Einstein'in ?doğru olduğunu umuyorum' diye yorumladığı meşhur formülü madde ile enerjinin son derece tanımlanabilir bir ilişki içinde olduğunu göstermekle kalmaz, birbirlerine dönüşebilirliliğini de içerir. Enerji ve madde birbirlerine dönüştürülebilir. Bunun en trajik uygulaması atom bombalarıdır.
Bilim dünyasının bu keşfi aslında yeni değildir. Filozoflar ve teologlar çeşitli biçimlerde bu bilgiyi yakalamıştır. İlkçağ Yunan düşüncesi kişinin temelindeki özden bahsetmiştir. Aristo'nun cevher diye adlandırdığı bu öz, ortaçağda tasavvuf felsefesinde her varlığı ve aklı birbirine bağlayan özdür. Cevher, ruh, nefes, öz, ve bilimsel ispatıyla enerji aynı kavramı işaret eder.

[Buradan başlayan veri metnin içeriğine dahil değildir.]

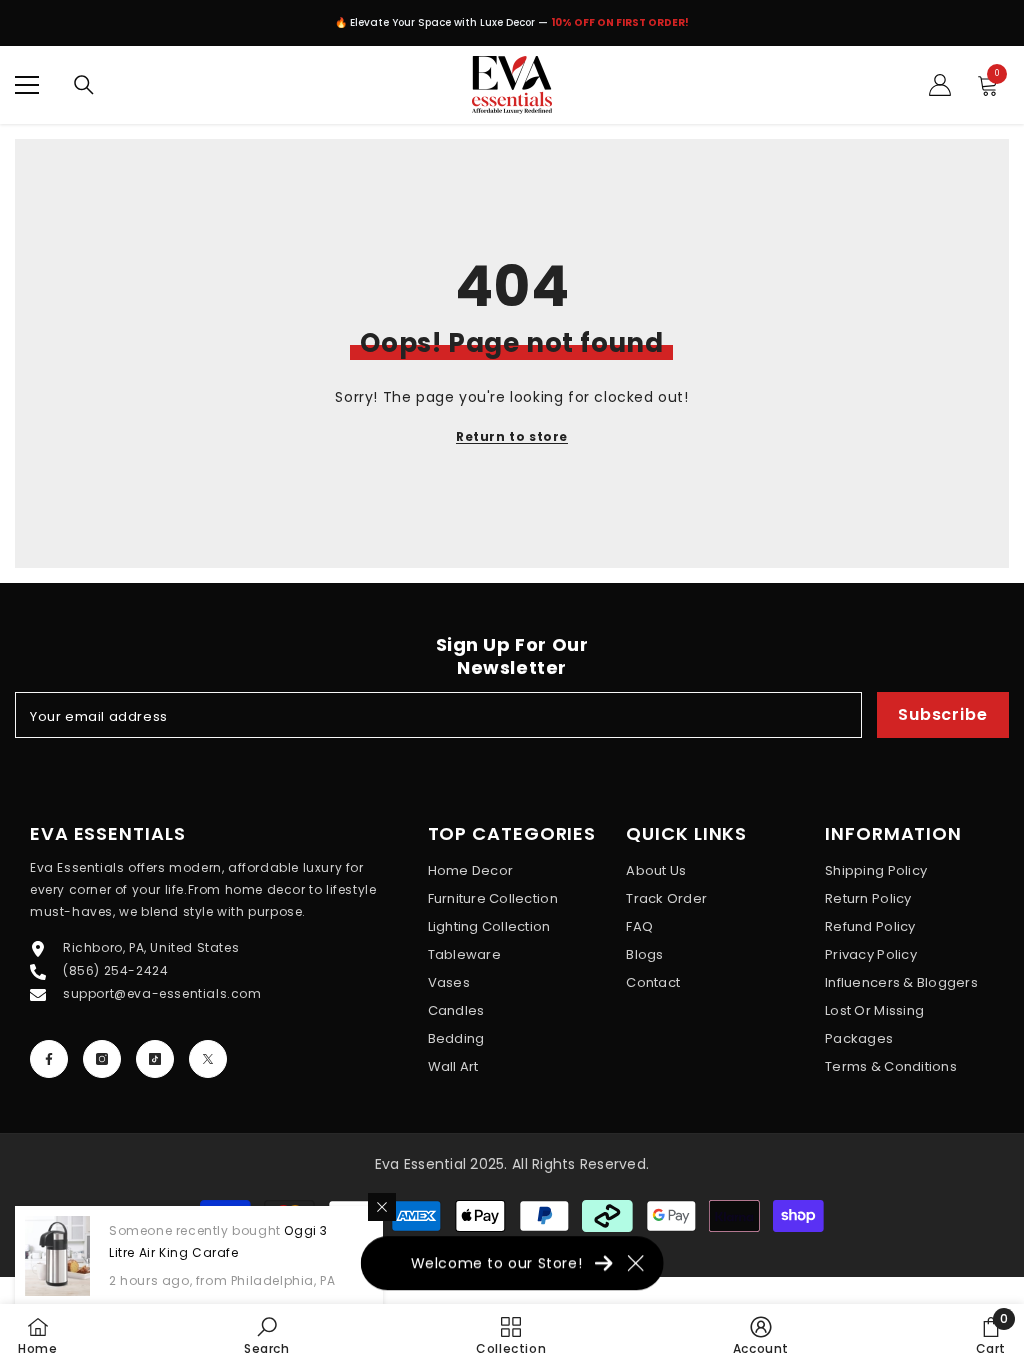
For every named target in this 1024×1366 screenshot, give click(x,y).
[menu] (27, 85)
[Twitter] (208, 1059)
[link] (267, 1335)
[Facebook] (49, 1059)
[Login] (940, 85)
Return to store (512, 436)
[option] (512, 28)
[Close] (382, 1207)
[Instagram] (102, 1059)
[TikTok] (155, 1059)
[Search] (84, 85)
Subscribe (942, 714)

?Enerji her nefeste tüm bedeni dalgalar halinde dolaşır. Bu nefes akışı bedeni içeren enerji şablonunu sürekli olarak biçimlendirip, yeniden yapılandırır. Fizyolojiye bu açıdan baktığımız zaman maddesel bedenin aslında ikinci sırada olduğunu fark ederiz. Çünkü bedenin varlığı kendisinden daha güçlü bir temele dayanır. Enerji akışı dokuları yaratır ve besler. Eğer enerji şablonu yeteri kadar değişmişse fiziksel beden de değişir.'
(Rama, Ballentine, Haymes; Nefes,00)
Kişi nefesi ve bedeni üzerinde çalışmaya başladığında enerji şablonuyla ve akışıyla bağ kurar, güç kaynağını ve dayanıklılığının sihrini bulur.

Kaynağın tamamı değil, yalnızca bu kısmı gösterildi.